- Flag Coat of arms
- Ács Location of Ács
- Coordinates: 47°42′36″N 18°00′58″E﻿ / ﻿47.71°N 18.016°E
- Country: Hungary
- County: Komárom-Esztergom
- District: Komárom

Area
- • Total: 103.83 km^{2} (40.09 sq mi)
- Elevation: 122 m (400 ft)

Population (2025)
- • Total: 6,920
- • Density: 65.42/km^{2} (169.4/sq mi)
- Time zone: UTC+1 (CET)
- • Summer (DST): UTC+2 (CEST)
- Postal code: 2941
- Area code: (+36) 34
- Motorways: M1
- Distance from Budapest: 98.2 km (61.0 mi) Southeast
- Website: www.acs-varos.hu

= Ács =

Ács (Atsch) is a town in Komárom-Esztergom county, northern Hungary.

==Geography==
Ács is located in Komárom District on the eastern side of the Little Hungarian Plain near where the Concó River enters the Danube.
It is below the Bársonyosi Hills, at the point where the Székes joins the Concó, three kilometer south of the Danube and eight kilometers southwest of the city of Komárno.

== Name ==
The name literally means "carpenter". It refers to the carpenters who lived here in service to the king.
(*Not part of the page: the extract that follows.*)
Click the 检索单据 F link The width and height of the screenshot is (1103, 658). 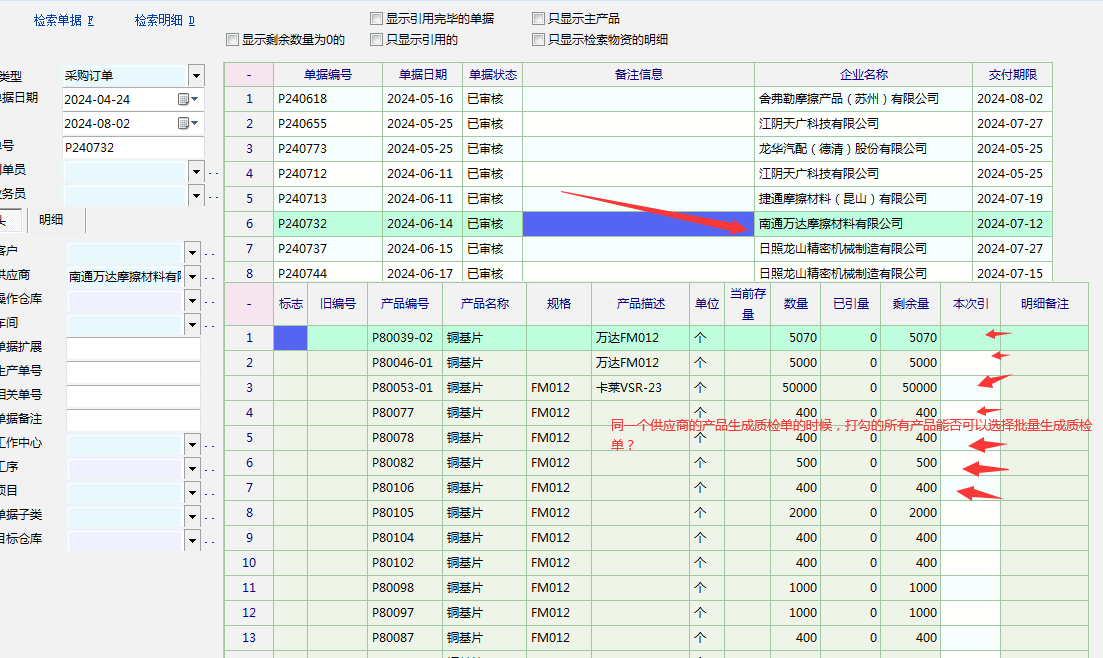63,20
The place name is attested as As in 1260 and 1270 and as Alch in 1297.

==History==
Ács was a settlement in Roman times, in the province of Pannonia. There were two Roman castra, Ad Mures and Ad Statuas, in the area.

An early mention in the 13th century called the place Iwan de As; and a document in 1346 called it Alchy.

In 1970 it was declared a large commune (Nagyközség); and on 1 July 2007 it received town status.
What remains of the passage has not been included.